Clayton, Born in São Paulo, Brazil. Former teacher, Father, DJ, and Husband
"There were a lot of women, working in the factories, others working in wealthy families’ house. They raised their children with a lot of struggle, a lot of determination. So, I’m a fruit or credit of this struggle, this women’s movement, of black women who contributed to the progress of the country, the city, and they had time to raise their family, to buy a house. For example, I am the first in my family to be able to go to the University. After came my brother, my sister, and more. I’m the first."
"I am 46 years old. I spent my childhood in the 80’s and a part of the 90’s. In the 80’s in Brazil, we lived under a dictatorship, because the end of the dictatorship was in 1985 or really 86, 87, 88, the dictatorship stopped and the police. A fact exists: The police from São Paulo killed more people in the 80’s than people died in the Vietnam war. And I ask you, “What color were those people?” Black. The majority, 80 to 85%. My father, in his life, received a lot of shots from the police, because in the time of the dictatorship, if a black man walked in the streets, and he didn’t have documents proving that he was working, the police would hit him and a lot of people disappeared. Fifteen years ago, they discovered a cemetery of the people the dictatorship killed."
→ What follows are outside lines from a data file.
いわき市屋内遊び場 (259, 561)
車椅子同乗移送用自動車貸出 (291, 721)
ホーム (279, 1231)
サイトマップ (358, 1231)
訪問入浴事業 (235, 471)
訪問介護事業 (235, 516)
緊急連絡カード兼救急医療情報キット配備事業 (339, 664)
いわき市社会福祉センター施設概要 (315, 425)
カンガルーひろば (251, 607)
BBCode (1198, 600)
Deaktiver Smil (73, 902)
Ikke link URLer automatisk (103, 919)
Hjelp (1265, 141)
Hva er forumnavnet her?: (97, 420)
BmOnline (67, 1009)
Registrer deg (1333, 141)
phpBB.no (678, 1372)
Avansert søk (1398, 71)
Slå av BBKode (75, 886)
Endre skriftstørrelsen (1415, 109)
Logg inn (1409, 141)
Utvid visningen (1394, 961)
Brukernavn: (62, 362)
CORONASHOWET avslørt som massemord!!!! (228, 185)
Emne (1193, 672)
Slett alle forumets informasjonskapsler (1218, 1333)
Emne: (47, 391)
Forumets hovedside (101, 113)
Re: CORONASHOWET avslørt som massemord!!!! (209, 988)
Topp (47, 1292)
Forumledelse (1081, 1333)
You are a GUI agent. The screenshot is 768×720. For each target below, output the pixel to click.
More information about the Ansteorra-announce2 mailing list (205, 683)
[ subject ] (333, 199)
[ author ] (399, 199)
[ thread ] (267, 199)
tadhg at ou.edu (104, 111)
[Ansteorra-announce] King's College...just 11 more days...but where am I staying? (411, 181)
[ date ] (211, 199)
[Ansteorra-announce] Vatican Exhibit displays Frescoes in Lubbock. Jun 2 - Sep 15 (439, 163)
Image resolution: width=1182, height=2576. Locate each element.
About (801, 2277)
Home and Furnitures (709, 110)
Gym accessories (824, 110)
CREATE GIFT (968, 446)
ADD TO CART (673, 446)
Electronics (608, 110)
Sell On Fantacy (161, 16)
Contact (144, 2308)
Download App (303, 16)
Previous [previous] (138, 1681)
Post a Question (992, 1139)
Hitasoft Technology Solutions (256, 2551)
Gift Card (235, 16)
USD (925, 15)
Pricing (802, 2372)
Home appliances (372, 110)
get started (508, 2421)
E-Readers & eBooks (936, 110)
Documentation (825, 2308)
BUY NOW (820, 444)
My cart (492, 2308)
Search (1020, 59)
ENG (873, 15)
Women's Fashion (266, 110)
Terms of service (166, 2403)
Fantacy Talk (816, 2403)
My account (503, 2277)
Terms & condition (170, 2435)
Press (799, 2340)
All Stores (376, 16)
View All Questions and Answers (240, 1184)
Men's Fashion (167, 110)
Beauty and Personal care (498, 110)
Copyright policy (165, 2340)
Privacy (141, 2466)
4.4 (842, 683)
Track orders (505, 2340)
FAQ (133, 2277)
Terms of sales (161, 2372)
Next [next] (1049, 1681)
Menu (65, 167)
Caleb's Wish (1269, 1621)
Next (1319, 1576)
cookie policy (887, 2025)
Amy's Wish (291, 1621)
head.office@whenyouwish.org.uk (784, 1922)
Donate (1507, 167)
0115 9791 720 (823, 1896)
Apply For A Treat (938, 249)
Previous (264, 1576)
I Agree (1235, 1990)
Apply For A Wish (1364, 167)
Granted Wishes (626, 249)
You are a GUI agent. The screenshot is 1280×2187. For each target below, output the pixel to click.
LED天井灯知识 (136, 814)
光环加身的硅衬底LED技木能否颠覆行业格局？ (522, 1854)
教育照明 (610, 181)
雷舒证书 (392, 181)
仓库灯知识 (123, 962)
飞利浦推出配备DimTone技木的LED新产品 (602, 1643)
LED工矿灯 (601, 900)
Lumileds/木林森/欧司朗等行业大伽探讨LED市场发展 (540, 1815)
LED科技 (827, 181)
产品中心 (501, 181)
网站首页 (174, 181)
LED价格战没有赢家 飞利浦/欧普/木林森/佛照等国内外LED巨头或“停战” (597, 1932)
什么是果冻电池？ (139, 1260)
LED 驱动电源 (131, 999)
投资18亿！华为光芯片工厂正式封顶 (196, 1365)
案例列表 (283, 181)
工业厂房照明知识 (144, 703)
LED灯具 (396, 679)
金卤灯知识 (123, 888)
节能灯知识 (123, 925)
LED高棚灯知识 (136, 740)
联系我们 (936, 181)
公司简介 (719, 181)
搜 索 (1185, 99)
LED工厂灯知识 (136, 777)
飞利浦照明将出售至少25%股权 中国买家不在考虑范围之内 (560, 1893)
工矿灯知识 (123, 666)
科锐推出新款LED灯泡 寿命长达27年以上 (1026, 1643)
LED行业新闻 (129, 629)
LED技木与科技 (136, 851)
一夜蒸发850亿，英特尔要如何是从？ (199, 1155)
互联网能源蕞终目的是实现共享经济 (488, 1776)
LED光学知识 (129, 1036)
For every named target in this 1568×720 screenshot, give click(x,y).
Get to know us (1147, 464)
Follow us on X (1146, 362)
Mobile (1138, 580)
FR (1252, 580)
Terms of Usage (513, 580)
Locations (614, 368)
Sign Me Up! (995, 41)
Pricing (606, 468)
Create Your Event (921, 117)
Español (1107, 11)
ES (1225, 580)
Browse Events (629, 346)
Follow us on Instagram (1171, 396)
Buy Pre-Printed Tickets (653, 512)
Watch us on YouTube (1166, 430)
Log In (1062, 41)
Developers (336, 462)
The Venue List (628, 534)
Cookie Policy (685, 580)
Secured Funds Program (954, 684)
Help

"I suffer a very big problem here, because I’m Latino, but the Mexicans do not see me as Latino. Why? With my mouth closed, I’m American….I speak Spanish well. I can defend myself. But in Brazil, they don’t speak Spanish. They speak Portuguese. We have the difficulty of language. That sets us apart from the rest of Latin America and Central America. I’m a person who lives in limbo, in purgatory. I am living in purgatory in North America."